**Exercise description**
Reproduce verbatim the records from the line containing "Where should I click to: Open the check's" through the line containing "pyautogui.click(x=345, y=16)", and output nothing else.
:: Task inputs ::
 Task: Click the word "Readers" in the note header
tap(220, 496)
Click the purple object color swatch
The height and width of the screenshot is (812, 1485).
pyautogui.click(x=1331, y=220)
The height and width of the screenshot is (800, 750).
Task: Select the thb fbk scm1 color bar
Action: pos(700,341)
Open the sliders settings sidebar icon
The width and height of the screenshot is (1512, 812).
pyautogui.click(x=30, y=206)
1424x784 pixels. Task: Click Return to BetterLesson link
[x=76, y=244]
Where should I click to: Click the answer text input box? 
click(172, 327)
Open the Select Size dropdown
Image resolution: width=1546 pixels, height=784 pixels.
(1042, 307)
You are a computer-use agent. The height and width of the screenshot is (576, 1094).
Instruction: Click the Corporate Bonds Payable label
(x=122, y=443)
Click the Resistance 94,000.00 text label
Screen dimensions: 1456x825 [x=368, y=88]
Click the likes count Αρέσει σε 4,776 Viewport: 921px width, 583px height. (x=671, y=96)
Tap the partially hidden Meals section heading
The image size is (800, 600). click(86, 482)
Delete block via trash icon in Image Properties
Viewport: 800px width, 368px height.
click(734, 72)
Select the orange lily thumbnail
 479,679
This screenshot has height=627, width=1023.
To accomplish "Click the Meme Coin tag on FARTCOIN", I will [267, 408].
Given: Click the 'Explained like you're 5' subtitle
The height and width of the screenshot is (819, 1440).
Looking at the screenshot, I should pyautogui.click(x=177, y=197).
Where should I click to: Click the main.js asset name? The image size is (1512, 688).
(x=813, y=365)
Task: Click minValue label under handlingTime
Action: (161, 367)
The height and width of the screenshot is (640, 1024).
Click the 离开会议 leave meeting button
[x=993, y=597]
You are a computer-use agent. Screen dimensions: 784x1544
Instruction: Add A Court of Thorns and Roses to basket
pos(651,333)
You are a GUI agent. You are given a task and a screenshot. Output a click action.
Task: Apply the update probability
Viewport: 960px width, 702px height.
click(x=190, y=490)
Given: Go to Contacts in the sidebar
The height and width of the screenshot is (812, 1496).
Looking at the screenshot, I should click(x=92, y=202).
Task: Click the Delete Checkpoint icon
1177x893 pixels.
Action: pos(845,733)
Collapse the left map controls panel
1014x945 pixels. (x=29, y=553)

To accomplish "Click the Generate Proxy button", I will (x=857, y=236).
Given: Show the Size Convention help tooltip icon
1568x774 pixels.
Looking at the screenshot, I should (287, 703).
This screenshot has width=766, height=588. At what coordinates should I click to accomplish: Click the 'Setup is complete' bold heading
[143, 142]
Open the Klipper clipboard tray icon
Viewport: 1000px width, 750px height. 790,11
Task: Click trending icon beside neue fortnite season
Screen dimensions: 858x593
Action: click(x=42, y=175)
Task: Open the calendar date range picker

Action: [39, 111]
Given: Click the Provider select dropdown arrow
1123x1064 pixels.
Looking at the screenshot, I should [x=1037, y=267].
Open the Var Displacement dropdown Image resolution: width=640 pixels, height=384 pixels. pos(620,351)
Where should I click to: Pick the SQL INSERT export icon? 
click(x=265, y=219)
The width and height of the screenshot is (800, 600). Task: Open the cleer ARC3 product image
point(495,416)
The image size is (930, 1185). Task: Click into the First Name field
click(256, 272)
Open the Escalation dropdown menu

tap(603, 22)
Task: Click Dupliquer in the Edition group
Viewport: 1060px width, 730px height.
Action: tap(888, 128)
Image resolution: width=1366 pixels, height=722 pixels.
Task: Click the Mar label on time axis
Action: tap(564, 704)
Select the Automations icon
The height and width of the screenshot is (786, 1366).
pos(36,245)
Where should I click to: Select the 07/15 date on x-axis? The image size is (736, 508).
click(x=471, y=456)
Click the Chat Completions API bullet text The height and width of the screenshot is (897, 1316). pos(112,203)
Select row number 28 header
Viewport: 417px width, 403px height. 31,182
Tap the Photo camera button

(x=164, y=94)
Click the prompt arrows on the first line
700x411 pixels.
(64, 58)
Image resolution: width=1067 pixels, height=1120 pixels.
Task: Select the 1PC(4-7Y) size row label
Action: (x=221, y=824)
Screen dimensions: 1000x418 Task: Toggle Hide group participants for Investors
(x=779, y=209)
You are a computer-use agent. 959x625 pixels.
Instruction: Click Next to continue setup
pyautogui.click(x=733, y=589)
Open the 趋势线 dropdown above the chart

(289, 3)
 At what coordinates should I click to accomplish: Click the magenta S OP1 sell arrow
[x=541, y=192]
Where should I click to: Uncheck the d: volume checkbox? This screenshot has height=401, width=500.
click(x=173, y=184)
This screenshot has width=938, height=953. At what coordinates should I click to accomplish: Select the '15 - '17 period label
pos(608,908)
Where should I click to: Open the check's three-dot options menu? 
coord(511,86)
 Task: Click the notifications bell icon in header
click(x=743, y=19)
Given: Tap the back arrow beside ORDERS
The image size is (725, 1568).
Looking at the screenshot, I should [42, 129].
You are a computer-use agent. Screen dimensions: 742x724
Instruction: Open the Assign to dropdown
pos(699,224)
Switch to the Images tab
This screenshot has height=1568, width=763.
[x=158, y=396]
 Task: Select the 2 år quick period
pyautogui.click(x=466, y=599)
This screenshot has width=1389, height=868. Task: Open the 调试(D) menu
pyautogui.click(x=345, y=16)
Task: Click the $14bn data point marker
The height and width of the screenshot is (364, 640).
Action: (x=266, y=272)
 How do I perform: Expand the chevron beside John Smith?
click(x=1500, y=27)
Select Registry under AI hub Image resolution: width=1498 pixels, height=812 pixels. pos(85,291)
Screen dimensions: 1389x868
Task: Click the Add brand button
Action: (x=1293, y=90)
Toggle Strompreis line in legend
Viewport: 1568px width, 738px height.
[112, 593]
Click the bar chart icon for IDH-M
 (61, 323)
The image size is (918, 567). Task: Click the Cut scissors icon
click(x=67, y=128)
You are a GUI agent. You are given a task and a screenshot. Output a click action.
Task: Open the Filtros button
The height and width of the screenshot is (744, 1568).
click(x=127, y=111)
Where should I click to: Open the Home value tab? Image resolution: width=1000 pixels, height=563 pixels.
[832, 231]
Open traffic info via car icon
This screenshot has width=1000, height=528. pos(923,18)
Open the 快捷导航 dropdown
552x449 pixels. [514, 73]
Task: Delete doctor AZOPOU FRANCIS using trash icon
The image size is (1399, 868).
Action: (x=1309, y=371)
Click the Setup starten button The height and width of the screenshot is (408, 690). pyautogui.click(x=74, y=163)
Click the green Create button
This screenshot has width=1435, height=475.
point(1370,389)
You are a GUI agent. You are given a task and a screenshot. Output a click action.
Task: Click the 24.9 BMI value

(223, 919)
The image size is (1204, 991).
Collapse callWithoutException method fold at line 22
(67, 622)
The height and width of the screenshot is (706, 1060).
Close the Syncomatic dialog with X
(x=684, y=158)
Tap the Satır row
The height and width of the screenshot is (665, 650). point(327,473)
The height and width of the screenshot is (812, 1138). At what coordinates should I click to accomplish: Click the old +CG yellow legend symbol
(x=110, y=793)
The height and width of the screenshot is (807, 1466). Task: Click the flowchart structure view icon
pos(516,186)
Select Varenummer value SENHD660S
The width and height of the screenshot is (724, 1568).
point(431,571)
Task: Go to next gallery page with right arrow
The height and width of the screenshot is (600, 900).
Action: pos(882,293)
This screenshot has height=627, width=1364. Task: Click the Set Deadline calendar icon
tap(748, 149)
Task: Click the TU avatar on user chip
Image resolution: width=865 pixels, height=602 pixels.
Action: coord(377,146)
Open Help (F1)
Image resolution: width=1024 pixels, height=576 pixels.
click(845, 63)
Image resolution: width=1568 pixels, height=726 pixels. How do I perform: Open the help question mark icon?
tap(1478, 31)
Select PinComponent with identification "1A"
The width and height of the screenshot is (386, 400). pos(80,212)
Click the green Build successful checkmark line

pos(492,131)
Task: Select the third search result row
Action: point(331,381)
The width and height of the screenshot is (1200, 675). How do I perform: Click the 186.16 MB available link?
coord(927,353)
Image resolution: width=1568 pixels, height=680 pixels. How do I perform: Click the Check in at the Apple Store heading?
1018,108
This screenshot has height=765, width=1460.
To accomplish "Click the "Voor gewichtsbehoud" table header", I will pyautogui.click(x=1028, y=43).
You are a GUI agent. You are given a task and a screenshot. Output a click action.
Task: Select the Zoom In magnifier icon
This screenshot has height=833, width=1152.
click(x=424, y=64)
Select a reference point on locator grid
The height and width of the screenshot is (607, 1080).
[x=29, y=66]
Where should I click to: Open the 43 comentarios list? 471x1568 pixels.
:::
**Solution to this exercise**
Where should I click to: Open the check's three-dot options menu? 
coord(511,86)
 Task: Click the notifications bell icon in header
click(x=743, y=19)
Given: Tap the back arrow beside ORDERS
The image size is (725, 1568).
Looking at the screenshot, I should [42, 129].
You are a computer-use agent. Screen dimensions: 742x724
Instruction: Open the Assign to dropdown
pos(699,224)
Switch to the Images tab
This screenshot has height=1568, width=763.
[x=158, y=396]
 Task: Select the 2 år quick period
pyautogui.click(x=466, y=599)
This screenshot has width=1389, height=868. Task: Open the 调试(D) menu
pyautogui.click(x=345, y=16)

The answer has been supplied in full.